**EXERCISE OBJECTIVE:** After reading the entries below, copy word for word the lines from the first through the line containing "Given: Click the TianYanCha logo in header", and stop there.

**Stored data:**
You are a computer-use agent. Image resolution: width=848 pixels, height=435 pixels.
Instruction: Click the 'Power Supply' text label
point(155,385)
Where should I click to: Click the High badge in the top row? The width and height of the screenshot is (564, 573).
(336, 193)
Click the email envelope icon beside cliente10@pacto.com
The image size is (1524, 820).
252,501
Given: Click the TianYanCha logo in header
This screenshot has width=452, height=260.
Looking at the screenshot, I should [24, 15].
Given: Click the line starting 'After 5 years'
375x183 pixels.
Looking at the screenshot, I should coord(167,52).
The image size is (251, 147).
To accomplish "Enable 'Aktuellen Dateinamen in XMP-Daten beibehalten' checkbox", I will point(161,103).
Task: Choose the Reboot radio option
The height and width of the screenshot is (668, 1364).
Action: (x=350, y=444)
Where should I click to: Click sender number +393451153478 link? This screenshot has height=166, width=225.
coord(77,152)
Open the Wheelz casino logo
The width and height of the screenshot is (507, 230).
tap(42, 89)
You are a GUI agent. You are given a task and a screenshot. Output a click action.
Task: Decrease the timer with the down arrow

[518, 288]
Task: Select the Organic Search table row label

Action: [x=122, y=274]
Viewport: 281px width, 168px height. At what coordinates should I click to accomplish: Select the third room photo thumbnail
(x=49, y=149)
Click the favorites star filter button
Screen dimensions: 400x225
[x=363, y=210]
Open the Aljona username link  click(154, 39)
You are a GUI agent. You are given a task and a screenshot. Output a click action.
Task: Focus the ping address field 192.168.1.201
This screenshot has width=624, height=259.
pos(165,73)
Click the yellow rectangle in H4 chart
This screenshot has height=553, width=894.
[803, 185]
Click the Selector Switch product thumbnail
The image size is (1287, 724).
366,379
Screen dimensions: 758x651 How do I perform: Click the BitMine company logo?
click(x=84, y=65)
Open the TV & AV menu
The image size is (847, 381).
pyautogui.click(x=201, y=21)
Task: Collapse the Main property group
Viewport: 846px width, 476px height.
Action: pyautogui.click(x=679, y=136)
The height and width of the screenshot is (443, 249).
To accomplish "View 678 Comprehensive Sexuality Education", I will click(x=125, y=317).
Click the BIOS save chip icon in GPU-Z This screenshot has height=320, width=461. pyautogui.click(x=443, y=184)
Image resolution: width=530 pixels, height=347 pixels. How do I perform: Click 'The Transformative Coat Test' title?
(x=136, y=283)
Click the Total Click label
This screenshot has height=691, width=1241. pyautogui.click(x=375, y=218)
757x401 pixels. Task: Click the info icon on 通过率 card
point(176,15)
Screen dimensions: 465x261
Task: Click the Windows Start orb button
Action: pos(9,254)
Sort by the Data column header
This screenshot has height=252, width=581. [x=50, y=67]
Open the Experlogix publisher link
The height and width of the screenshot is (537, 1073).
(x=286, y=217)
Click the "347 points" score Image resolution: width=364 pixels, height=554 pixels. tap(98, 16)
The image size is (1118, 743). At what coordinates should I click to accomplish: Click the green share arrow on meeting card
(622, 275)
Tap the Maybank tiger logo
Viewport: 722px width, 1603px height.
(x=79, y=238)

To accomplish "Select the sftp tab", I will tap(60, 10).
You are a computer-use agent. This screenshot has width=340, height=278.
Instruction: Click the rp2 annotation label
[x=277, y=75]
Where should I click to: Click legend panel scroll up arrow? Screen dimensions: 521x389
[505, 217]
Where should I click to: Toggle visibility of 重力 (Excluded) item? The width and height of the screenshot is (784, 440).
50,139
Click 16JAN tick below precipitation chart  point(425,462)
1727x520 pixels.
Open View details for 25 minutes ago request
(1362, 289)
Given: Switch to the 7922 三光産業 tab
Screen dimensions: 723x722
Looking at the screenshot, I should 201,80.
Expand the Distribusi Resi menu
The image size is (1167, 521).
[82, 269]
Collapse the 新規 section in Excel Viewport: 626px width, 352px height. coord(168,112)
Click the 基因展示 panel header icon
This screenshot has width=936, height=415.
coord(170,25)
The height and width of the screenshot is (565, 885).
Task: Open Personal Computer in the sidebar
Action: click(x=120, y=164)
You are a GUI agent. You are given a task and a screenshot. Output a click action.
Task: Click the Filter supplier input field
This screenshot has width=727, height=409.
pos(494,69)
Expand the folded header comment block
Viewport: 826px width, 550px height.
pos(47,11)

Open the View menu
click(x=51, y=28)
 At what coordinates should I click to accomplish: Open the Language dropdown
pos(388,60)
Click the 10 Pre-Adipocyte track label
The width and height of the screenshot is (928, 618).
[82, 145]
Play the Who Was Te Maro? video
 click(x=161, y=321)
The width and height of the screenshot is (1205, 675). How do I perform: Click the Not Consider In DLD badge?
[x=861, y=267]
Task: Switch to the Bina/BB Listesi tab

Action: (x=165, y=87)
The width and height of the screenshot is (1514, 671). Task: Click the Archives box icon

**FINAL ANSWER:**
You are a computer-use agent. Image resolution: width=848 pixels, height=435 pixels.
Instruction: Click the 'Power Supply' text label
point(155,385)
Where should I click to: Click the High badge in the top row? The width and height of the screenshot is (564, 573).
(336, 193)
Click the email envelope icon beside cliente10@pacto.com
The image size is (1524, 820).
252,501
Given: Click the TianYanCha logo in header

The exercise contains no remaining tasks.